While it is impossible to accurately measure how motivated an individual feels towards something at any given moment, what can be better observed and measured from a teaching perspective is engagement. Thus, for this task I will talk about ways of increasing engagement, assuming it is the output of motivation.
Hillier and Gregson (2015) write on the term orchestration and its significance to engagement during teaching. They link the concept of a conductor controlling an orchestra to maintaining engagement from all the students in a class. A conductor needs to be sensitive to the properties of each instrument when thinking of how they come together as a whole. Likewise, the teacher must be sensitive to each student to maintain proper engagement to the tasks, for instance, a student with a different skill set to another might find the main tasks easy and become bored. To combat this, the teacher must be able to adapt the lesson to keep the class engaged in learning.
Not only does the teacher have to be able to reflect in action, but the teacher must also know the students well enough as individuals to know how best to act. Hillier and Gregson (2015) write ‘working with a class of individuals may involve being able to respond to many, if not all, of their responses at the same time’. Knowing our learners as unique entities can allow us to construct a harmonious interplay of social interaction, resulting in a successful learning environment maintained by the inputs of a mindful teacher. Thus, by knowing our students well we will know how best to hold their engagement, which signals that the students are motivated to learn.
Hillier and Gregson recommend reading Scrutson and Ferguson’s Teaching and supporting adult learners (2014) for more information on how to engage individual learners. In the Hillier and Gregson’s book, they begin with the overarching concept of what we mean by adult learners, breaking it down into five categories as based on the writings of the academic Knowles.
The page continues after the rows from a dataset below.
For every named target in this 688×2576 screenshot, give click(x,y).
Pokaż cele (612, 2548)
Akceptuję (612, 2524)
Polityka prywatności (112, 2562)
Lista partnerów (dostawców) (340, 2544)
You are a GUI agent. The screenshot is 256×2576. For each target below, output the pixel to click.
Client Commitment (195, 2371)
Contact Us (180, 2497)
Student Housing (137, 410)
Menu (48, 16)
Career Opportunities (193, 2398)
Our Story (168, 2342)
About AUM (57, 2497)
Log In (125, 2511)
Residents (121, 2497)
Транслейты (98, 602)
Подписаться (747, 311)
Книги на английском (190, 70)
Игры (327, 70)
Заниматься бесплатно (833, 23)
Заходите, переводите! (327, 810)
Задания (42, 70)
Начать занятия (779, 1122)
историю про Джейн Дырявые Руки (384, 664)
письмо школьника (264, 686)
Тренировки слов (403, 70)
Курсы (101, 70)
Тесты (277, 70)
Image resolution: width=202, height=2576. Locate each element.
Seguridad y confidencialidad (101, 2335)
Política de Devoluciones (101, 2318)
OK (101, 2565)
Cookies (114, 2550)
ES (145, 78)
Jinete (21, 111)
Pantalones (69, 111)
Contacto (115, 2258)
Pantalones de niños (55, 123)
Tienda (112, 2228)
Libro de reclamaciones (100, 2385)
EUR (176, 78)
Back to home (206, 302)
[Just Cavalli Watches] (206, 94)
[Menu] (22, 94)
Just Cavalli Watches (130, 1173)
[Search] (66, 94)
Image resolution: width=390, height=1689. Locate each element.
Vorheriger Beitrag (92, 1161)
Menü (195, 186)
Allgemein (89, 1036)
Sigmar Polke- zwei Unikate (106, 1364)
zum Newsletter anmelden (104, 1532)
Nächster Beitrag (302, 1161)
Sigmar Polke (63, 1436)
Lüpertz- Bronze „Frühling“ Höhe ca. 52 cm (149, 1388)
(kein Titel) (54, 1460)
These are self-concept, experience, readiness to learn, orientation to learn and motivation to learn. Each adult learner brings a unique melding of these categories into the classroom with them. Accepting and adapting to this fact is a key component of andragogy. Additionally, the student’s self-perception of how and where they fit in society affects how the students approach a classroom dynamic and the task of learning. Scrutson and Ferguson reinforce the importance of understanding the individual, and that this understanding should lead the teacher’s approach when trying to engage and motivate learners.
While it may take time to learn how each learner views themselves, their relation to education and their demeanour, some techniques are aimed at holding the attention of a room in general. Scrutson and Ferguson (2014) write ‘A useful technique is to ask the question of the whole class, give them all a moment to formulate a response and then ask a particular learner for an answer’. By leaving which learner I intended to respond unknown to the students, the whole class are forced to engage with the question in case they have to respond. Though specific, there will be other ways of manipulating this technique to produce further variety. For a lesson I carried out recently on Islamic art, I got each student to write their name and three things they had learnt on post-it notes. This was their ‘ticket’ to leave the classroom. Rather than asking questions for feedback, every member of the class knew they needed something to write, motivating the whole class to engage in active learning. Learners seemed to focus during the class more because of this.
Scruton, J, and Belinda F. (2014) Teaching and Supporting Adult Learners / Jackie Scruton and Belinda Ferguson. Northwich : Critical Publishing.
Gregson, M. (2015) Reflective Teaching in Further, Adult and Vocational Education / Margaret Gregson and Yvonne Hillier ; with Gert Biesta. London : Bloomsbury Academic.